Inositol phosphate phosphatases of microbiological origin: the inositol pentaphosphate products of Aspergillus ficuum phytases.

Journal of bacteriology (1972-10-01)
G C Irving, D J Cosgrove
ABSTRACT

The fungus Aspergillus ficuum NRRL 3135 is known to produce an extracellular nonspecific orthophosphoric monoester phosphohydrolase (EC 3.1.3.2) with a pH optimum of 2.0, as well as an extracellular myo-inositol hexaphosphate phosphohydrolase (EC 3.1.3.8; phytase) with pH optima of 2.0 and 5.5. Both these enzymes are also known to hydrolyze myo-inositol hexaphosphate. The pentaphosphates liberated in the first step of this hydrolysis have been isolated and identified by ion-exchange chromatography and optical rotation. The nonspecific orthophosphoric monoester phosphohydrolase produces a single pentaphosphate, d-myo-inositol-1,2,4,5,6-pentaphosphate, whereas the phytase, at both pH 2.0 and 5.5, produces a mixture of two pentaphosphates.
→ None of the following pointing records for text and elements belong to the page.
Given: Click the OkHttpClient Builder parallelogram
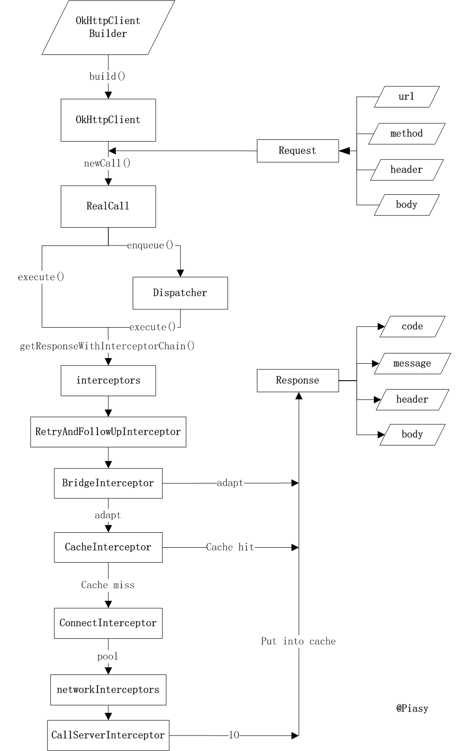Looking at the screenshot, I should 108,27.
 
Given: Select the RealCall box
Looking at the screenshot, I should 108,207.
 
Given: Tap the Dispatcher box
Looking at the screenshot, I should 180,293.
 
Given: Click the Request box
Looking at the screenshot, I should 297,151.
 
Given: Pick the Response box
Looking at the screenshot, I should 297,380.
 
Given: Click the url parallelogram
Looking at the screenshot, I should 406,97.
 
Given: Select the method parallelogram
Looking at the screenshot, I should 406,134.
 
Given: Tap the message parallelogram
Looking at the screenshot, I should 412,363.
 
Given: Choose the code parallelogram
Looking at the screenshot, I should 412,326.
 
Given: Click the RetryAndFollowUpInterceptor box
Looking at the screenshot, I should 108,432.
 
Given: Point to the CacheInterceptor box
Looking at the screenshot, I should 108,547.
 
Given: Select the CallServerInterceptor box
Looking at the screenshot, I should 108,735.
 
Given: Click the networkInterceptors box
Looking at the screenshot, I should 108,690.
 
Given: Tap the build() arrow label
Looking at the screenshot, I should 107,77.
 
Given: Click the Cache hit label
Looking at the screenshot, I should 230,547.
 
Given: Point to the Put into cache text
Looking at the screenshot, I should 298,641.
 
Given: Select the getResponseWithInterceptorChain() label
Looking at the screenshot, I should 107,346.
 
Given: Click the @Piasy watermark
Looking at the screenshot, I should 412,708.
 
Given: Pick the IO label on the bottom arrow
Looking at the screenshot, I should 234,735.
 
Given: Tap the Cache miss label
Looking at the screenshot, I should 108,585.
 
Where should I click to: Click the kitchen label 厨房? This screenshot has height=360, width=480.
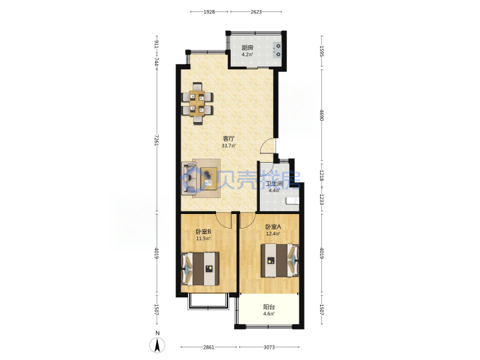[247, 48]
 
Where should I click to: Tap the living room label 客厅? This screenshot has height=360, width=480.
[229, 139]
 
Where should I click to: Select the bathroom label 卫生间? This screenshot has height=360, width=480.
[274, 184]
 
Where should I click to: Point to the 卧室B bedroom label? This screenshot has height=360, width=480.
[203, 232]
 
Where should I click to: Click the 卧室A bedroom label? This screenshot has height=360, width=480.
[273, 227]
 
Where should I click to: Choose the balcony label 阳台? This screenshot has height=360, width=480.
[269, 307]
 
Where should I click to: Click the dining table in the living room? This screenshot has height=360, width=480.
[197, 103]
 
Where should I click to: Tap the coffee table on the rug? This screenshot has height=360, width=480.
[209, 179]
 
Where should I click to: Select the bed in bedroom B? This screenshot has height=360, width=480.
[201, 269]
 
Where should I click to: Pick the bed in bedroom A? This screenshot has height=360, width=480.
[280, 261]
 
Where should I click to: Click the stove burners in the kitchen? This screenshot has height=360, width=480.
[277, 50]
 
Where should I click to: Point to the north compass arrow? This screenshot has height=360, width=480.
[157, 345]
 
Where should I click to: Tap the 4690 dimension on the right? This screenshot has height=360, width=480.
[321, 115]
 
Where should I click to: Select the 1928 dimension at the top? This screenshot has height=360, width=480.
[209, 12]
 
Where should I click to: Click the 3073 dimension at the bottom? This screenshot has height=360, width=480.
[269, 347]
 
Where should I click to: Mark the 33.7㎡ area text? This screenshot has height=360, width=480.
[229, 146]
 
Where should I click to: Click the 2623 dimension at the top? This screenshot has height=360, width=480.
[256, 12]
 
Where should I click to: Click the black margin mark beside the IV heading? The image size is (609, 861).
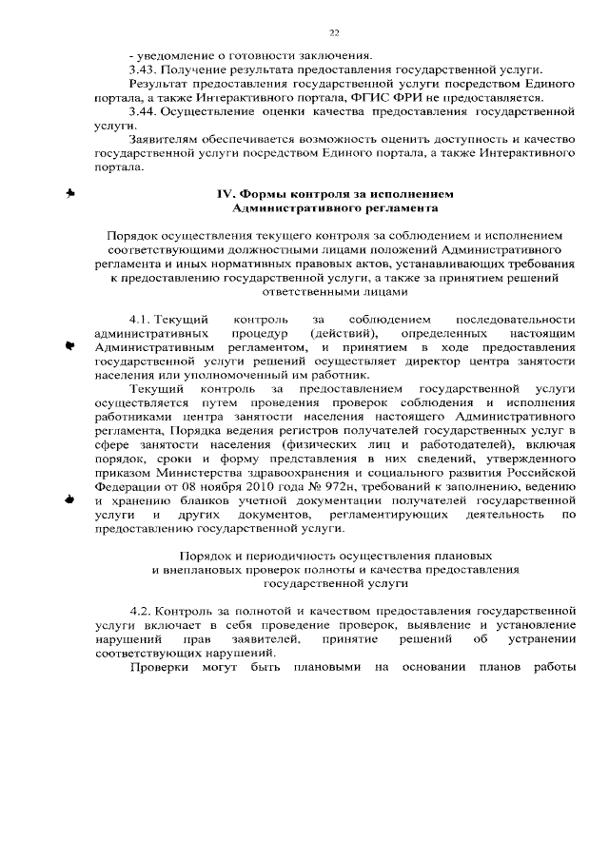pos(69,193)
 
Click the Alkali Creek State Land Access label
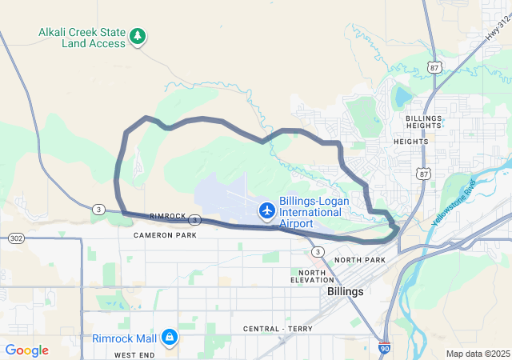pos(82,38)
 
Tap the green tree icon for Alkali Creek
pos(138,36)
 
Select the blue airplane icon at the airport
pos(266,210)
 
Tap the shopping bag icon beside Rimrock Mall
pos(169,338)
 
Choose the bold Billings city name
pos(346,292)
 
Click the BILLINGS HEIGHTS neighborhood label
pos(423,122)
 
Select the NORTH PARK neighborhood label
pos(360,261)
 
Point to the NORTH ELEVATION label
pos(311,277)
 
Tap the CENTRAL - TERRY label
pos(277,330)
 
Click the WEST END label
pos(134,354)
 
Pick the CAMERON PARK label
pos(165,235)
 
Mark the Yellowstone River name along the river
pos(453,202)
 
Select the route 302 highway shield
pos(16,238)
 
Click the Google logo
pos(26,350)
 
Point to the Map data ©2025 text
pos(477,354)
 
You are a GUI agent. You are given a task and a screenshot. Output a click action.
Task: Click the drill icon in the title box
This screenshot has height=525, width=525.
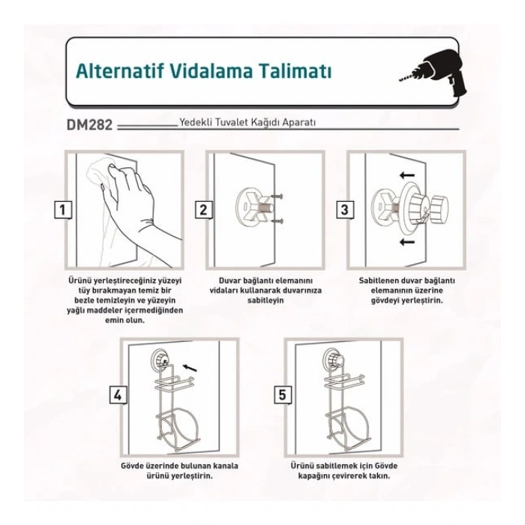click(432, 73)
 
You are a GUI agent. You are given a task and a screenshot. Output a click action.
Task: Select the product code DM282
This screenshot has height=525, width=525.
click(89, 125)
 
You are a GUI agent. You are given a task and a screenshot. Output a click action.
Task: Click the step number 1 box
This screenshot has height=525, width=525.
click(62, 210)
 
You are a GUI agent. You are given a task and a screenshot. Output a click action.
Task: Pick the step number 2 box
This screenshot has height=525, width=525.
click(203, 210)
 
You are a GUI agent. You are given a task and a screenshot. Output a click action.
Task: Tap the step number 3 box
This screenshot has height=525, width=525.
click(344, 210)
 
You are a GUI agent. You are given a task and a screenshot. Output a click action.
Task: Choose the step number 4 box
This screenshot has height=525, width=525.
click(118, 395)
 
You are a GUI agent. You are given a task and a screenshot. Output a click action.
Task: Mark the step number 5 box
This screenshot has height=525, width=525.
click(282, 395)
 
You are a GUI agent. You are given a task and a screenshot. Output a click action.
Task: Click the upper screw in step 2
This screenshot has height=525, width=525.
click(277, 196)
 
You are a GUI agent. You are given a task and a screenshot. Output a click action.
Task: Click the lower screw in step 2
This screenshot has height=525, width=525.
click(277, 221)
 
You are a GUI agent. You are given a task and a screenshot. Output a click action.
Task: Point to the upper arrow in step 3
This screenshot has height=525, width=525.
click(407, 175)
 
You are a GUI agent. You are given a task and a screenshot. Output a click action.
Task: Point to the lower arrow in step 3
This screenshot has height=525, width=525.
click(407, 242)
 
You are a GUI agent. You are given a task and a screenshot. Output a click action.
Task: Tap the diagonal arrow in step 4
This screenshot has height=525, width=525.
click(190, 368)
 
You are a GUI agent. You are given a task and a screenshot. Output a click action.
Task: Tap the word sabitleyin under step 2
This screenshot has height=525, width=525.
click(266, 300)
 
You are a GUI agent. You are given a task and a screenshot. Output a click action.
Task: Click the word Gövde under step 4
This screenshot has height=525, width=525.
click(133, 466)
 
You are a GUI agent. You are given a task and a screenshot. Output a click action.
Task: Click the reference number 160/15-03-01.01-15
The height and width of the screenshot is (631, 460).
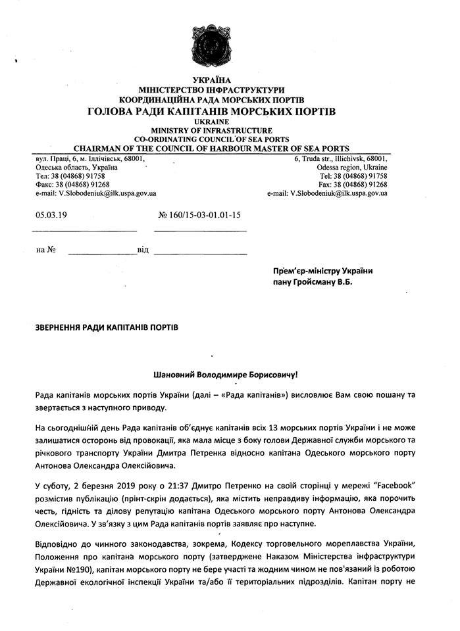(x=200, y=214)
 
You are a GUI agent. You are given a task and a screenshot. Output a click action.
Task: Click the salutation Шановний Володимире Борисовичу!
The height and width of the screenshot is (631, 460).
(x=225, y=375)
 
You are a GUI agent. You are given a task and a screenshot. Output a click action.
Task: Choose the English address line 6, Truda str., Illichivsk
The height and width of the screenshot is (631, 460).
(x=341, y=159)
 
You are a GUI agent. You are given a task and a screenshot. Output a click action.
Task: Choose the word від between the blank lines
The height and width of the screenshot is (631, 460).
(x=143, y=250)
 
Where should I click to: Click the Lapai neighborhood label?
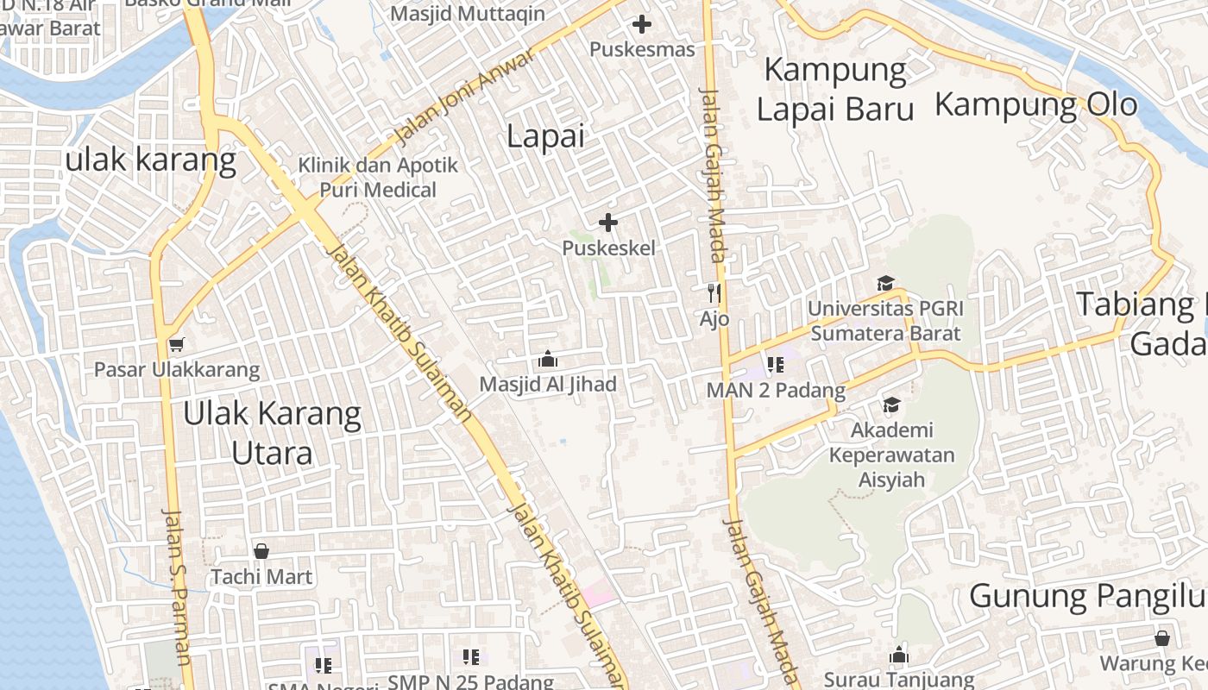click(x=545, y=136)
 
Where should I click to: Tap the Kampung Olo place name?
click(x=1035, y=104)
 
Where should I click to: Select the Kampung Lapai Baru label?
click(x=835, y=90)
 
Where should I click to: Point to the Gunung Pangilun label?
click(x=1086, y=595)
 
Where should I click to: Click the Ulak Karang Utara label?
click(x=272, y=433)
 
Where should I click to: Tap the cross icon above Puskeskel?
click(x=608, y=223)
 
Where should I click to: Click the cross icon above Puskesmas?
click(x=642, y=24)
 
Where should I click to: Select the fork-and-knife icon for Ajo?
click(x=714, y=293)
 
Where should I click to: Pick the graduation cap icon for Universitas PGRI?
click(x=885, y=283)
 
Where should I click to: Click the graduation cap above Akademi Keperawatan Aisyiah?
click(x=891, y=405)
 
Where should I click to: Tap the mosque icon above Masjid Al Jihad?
click(x=547, y=359)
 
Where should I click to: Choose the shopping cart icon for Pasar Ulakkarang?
click(x=176, y=344)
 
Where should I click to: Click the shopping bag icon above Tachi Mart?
click(x=261, y=550)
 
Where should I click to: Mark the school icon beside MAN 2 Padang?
click(x=775, y=365)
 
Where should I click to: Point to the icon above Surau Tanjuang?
click(x=899, y=655)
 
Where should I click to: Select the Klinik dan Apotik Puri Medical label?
click(x=378, y=177)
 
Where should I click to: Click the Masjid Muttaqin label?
click(x=468, y=14)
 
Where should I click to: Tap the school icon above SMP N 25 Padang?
click(x=470, y=657)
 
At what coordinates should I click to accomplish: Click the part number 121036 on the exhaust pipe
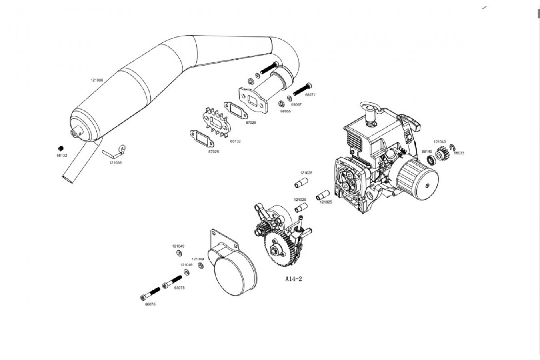(97, 80)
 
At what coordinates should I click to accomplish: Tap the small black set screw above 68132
(61, 148)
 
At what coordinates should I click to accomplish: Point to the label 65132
(235, 141)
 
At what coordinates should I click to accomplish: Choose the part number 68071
(310, 95)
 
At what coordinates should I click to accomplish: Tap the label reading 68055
(286, 111)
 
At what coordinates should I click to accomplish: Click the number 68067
(296, 105)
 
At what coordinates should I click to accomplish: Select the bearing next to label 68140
(431, 160)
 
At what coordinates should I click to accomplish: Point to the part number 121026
(300, 200)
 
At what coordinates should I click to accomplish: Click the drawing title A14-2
(294, 279)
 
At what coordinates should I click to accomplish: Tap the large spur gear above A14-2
(280, 248)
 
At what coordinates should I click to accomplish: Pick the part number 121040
(440, 142)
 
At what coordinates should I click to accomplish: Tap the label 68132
(62, 156)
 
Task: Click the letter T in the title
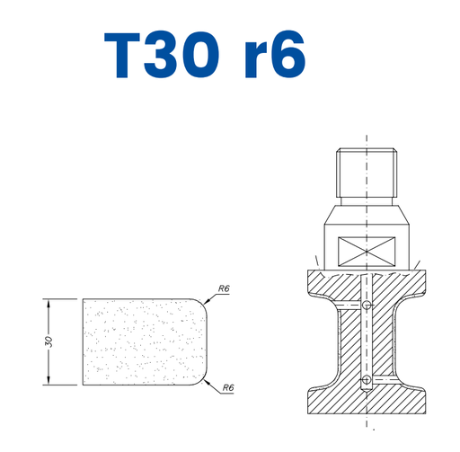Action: coord(122,55)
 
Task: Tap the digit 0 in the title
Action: coord(201,55)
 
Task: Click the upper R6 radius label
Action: coord(224,288)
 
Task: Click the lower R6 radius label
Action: coord(228,387)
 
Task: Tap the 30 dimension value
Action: coord(49,341)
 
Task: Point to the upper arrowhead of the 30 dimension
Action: coord(49,304)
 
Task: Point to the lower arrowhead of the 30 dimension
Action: coord(49,380)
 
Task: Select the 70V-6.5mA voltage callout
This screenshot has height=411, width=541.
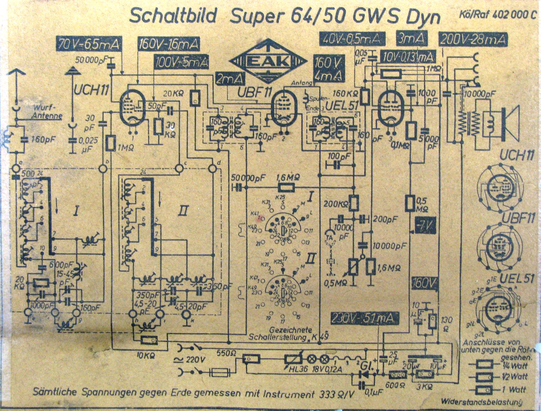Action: (x=89, y=45)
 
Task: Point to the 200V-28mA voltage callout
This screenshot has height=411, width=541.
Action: (x=473, y=39)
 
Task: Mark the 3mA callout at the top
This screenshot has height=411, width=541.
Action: (x=411, y=38)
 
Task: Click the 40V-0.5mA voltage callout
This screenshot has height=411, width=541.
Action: (x=353, y=39)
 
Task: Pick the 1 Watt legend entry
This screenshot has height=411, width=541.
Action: (x=512, y=390)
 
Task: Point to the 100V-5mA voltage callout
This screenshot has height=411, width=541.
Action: (x=181, y=63)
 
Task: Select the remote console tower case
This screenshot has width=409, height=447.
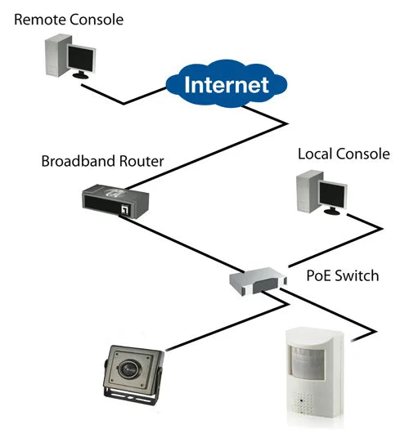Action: (55, 58)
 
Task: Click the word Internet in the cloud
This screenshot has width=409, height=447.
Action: (226, 84)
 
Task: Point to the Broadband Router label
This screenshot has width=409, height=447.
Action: (102, 161)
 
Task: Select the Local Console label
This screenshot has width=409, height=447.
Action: (344, 154)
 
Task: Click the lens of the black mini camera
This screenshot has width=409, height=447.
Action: (131, 369)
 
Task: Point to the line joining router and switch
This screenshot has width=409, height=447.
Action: (188, 245)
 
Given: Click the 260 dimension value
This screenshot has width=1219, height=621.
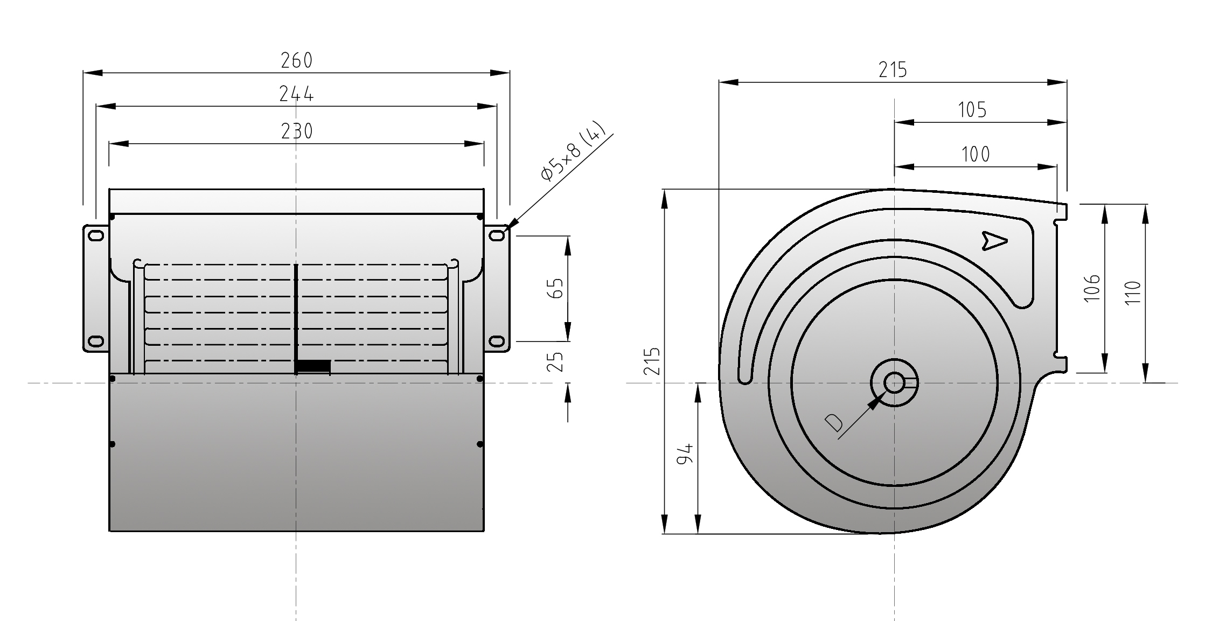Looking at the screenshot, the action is [x=297, y=60].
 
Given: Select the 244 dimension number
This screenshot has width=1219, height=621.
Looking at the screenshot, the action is [x=296, y=94].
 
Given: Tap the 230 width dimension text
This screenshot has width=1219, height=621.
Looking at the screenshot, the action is [x=297, y=131].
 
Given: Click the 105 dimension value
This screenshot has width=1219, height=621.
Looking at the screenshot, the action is [x=972, y=110].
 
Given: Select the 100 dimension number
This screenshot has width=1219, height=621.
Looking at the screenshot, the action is [x=976, y=155].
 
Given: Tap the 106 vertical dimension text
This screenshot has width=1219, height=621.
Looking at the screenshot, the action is [x=1092, y=288].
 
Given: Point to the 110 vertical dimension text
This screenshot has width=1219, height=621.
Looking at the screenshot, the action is [x=1133, y=292].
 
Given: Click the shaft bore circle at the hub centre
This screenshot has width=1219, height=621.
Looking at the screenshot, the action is [x=894, y=383].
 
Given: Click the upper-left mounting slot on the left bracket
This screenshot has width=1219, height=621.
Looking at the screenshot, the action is [x=96, y=235].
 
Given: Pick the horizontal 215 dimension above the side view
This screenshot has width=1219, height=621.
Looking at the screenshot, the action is [x=893, y=70].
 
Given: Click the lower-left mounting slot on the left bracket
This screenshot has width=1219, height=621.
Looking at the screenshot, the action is [x=96, y=341].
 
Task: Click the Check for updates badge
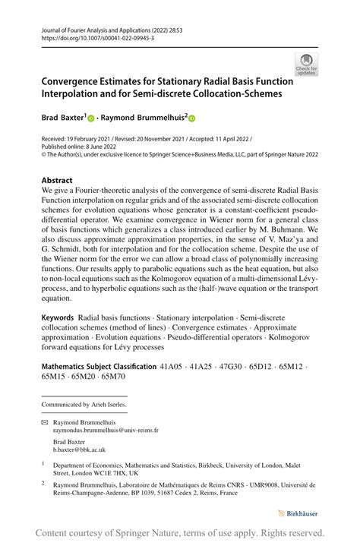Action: [x=307, y=65]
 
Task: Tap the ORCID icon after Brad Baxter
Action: [x=91, y=118]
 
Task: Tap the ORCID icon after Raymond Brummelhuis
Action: [x=192, y=118]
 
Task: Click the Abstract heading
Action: [x=58, y=181]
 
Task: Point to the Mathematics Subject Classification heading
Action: [x=98, y=366]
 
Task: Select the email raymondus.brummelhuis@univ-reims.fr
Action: [x=106, y=430]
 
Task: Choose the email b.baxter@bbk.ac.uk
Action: [x=81, y=450]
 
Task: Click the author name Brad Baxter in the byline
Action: [x=63, y=118]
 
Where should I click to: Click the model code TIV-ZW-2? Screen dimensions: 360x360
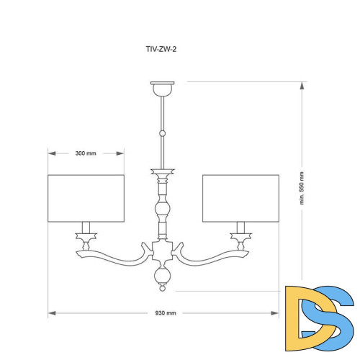[x=161, y=49]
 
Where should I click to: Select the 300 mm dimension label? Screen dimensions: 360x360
[x=86, y=153]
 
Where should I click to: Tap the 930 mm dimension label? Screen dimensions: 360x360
[x=166, y=313]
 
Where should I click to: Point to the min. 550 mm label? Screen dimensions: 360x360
[x=302, y=188]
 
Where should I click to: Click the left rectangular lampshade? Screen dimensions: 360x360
[x=86, y=198]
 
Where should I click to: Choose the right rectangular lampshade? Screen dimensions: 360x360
[x=240, y=198]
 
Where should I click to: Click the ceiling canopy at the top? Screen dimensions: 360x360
[x=163, y=89]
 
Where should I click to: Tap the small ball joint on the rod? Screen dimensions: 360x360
[x=163, y=133]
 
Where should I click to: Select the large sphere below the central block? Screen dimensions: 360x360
[x=163, y=276]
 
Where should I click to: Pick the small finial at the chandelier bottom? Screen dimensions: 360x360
[x=163, y=288]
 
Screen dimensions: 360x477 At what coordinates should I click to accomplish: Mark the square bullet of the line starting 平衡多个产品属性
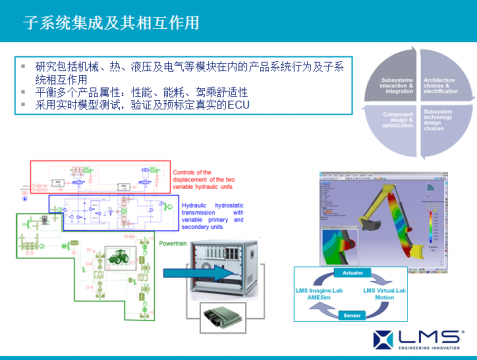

The major component of this mixture is d-myo-inositol-1,2,4,5,6-pentaphosphate and the other is d-myo-inositol-1,2,3,4,5-pentaphosphate. Thus the pathways of dephosphorylation of myo-inositol hexaphosphate by these two enzymes differ from that of wheat-bran phytase which forms l-myo-inositol-1,2,3,4,5-pentaphosphate.